**Problem details:**
Write out the listing below exactly, and omit any images you find in it.

**Supplied material:**
◆ ◆ ◆ ◆ ◆ ◆ ◆

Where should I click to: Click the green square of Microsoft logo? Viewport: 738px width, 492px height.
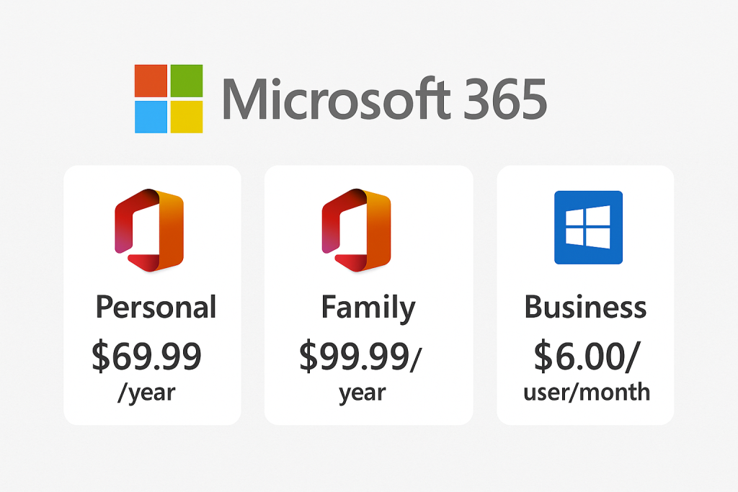186,81
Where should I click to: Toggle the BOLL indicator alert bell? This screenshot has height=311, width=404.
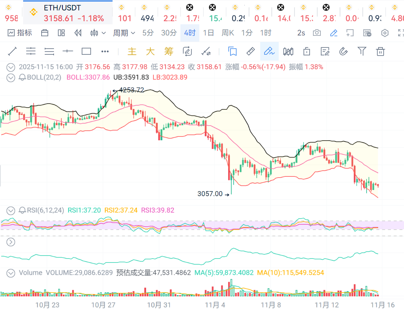(x=22, y=77)
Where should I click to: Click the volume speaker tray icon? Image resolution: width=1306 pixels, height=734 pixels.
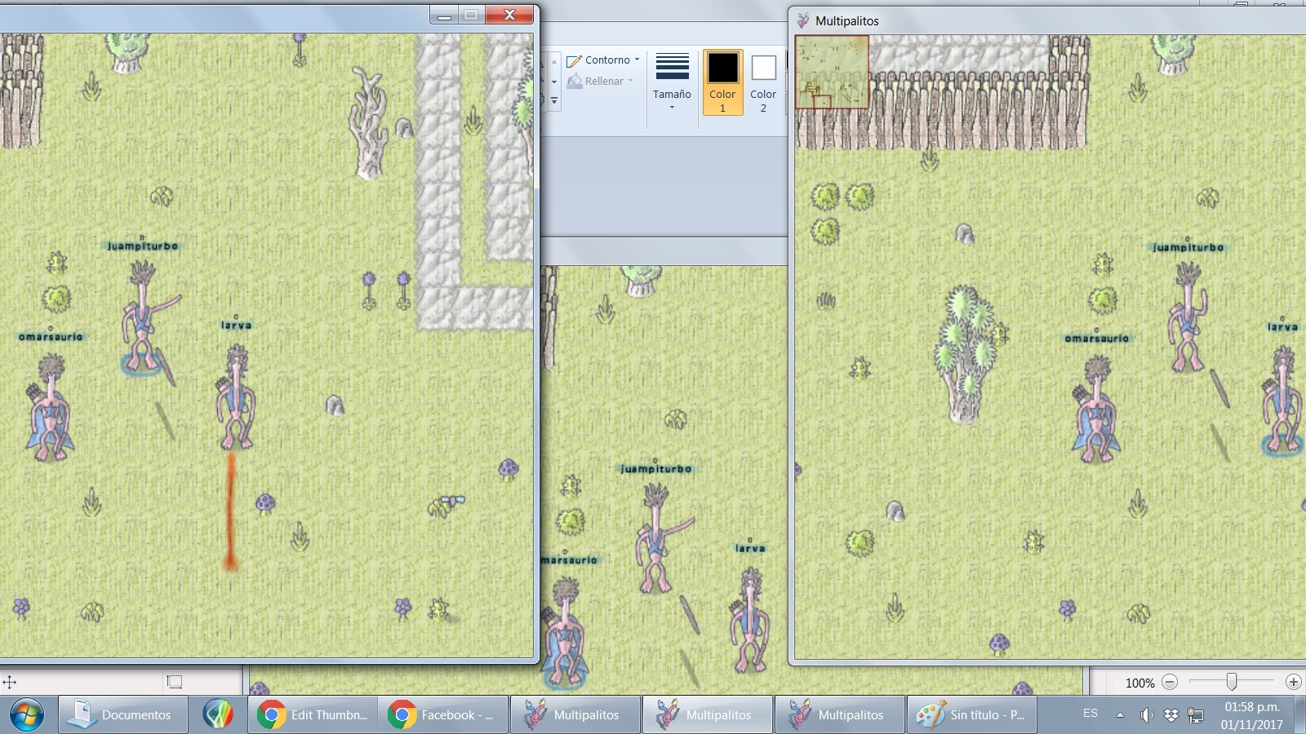pyautogui.click(x=1146, y=715)
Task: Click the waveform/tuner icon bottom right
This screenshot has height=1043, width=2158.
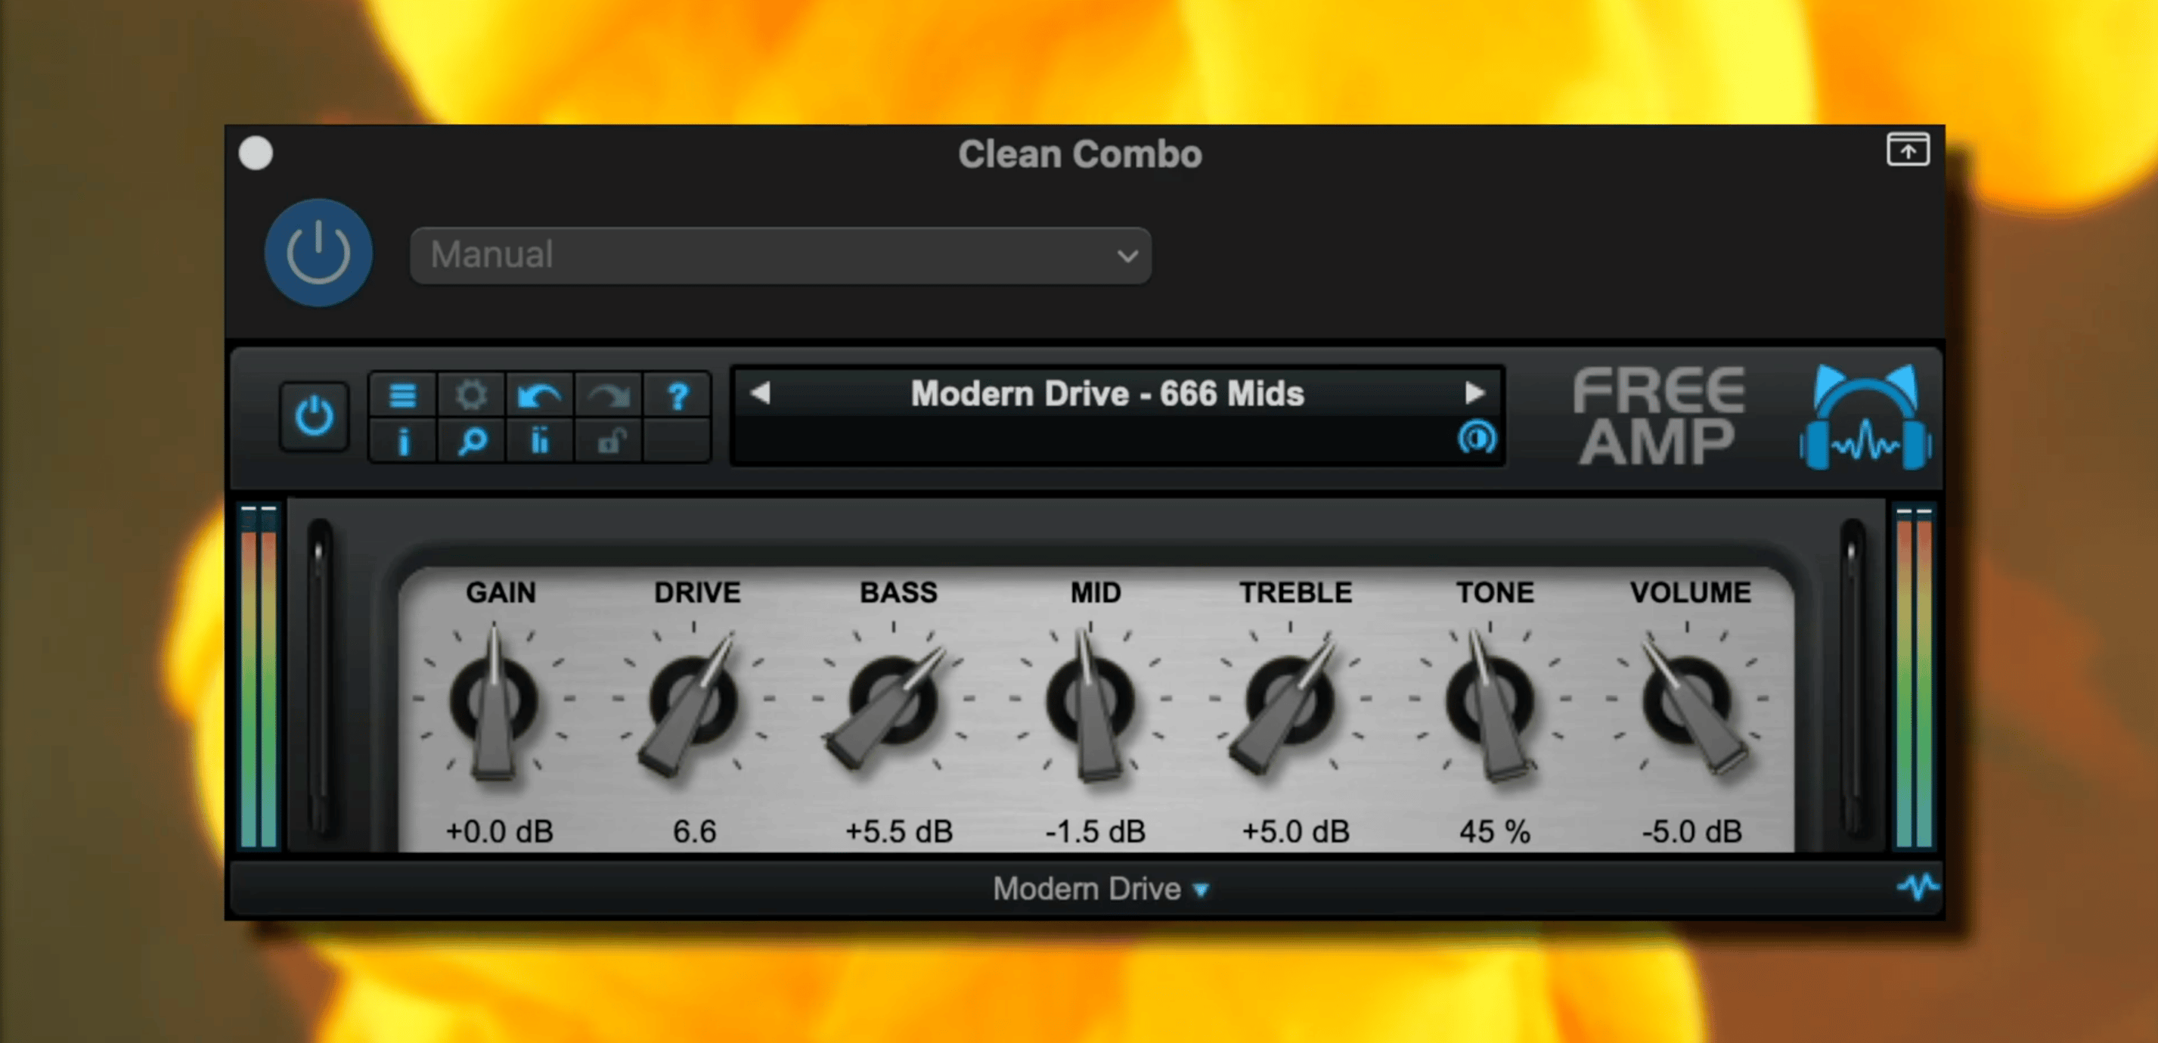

◆ ◆ ◆ ◆ ◆ ◆ ◆

**Response to this exercise:**
Where should I click to: Click the green square of Microsoft logo? Viewport: 738px width, 492px height.
186,81
Where should I click to: Toggle the BOLL indicator alert bell? This screenshot has height=311, width=404.
(x=22, y=77)
Where should I click to: Click the volume speaker tray icon? Image resolution: width=1306 pixels, height=734 pixels.
pyautogui.click(x=1146, y=715)
Task: Click the waveform/tuner icon bottom right
This screenshot has height=1043, width=2158.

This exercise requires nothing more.